The chances are once you’ve found a good breeder it’ll be quite a wait before you bring your puppy home.  This is a good thing!  Puppies shouldn’t be a case of nipping on the internet, finding the closest puppy and having it home in your house by tea time.  A good breeder will have a waiting list which ensures you’re committed to the decision.  There’s no telling how many puppies there will be in a litter sometimes it can just be one or two or there can be huge litters, it completely depends!   A breeder will have a rough idea when the bitch is due in season and will keep in regular contact with you.

Visiting the breeder

Expect to be invited along to meet your breeder.  They will want to meet you face to face before accepting you onto their list.  This is a really reassuring sign, you’ll get chance to meet the mum and sometimes dad too (though not always as stud dogs are often from different breeders).  The breeder will usually take you through their bloodlines and any accolades that they have.
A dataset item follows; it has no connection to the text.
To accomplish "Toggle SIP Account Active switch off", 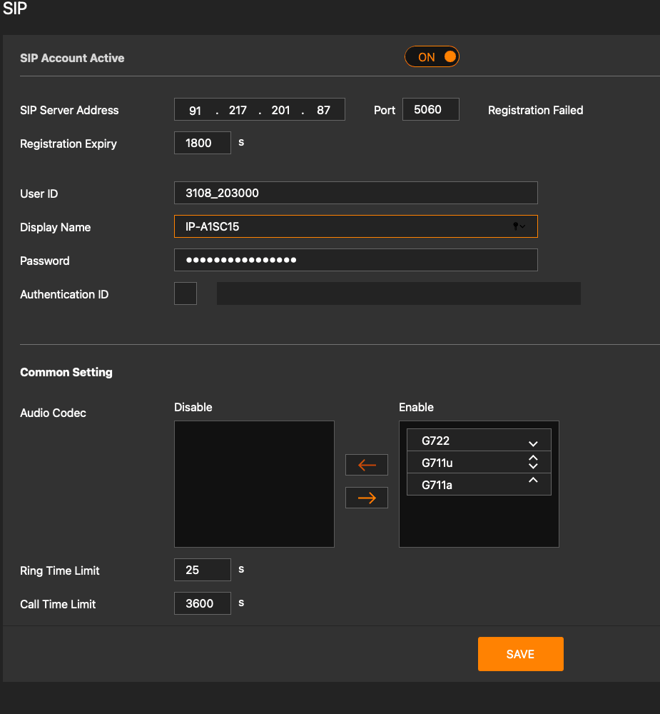I will tap(432, 57).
Puppy training with breeder

Seeing the puppies

This is the most exciting part, seeing your puppy for the very first time.  This will just be a visit you won’t be taking your puppy home with you as they’ll be too young.  You should always make sure that the mum is present and you should be able to see the whole litter with their mum, in their environment.  If a puppy is bought out to you for you to see or you can’t see the whole litter together with their mum then this should start ringing alarm bells.

Sleeping puppy

Pick of the litter

Chance are you won’t get pick of the litter.  The breeder will have delivered these puppies, watched them grow over the last 8 weeks and see their personalities develop.  Based on the information that you have given your breeder whilst you’ve been patiently waiting, they’ll have a really good idea of which puppy will be suited to your lifestyle.

Puppy packs

A good breeder will always send you home with a puppy pack.  This is usually advice about feeding/worming/injections as well as a few weeks insurance and a bag of the food that your puppy is currently eating.  At 8 weeks old your puppy will be bouncing around, with very sharp teeth, fully alert, with open eyes and into everything.  With the regular support and communication you have had with your breeder you should be fully set up for welcoming your new puppy home.

Ongoing support

You’ll be in regular contact with your breeder for the first few weeks as your puppy settles.  They also have a lifelong interest in your puppy and will be there to offer help and advice.   It’s also a really good idea to have spoken to a few dog trainers/groomers/vets whilst you have been waiting for your puppy to arrive so that you can check them out and get on their waiting lists too so you and your puppy start a happy and healthy bond for life.

Puppy in garden from breeder


I hope this helps you in your search for the right breeder for your perfect puppy.  In April 2020 Lucy’s Law came into effect, so hopefully we’ll begin to see a reduction in puppy farming and backyard breeding.  Hopefully it’ll soon start to crack down on dogs being smuggled into the country from abroad too (Like Miss Prim) but that is a discussion for another day!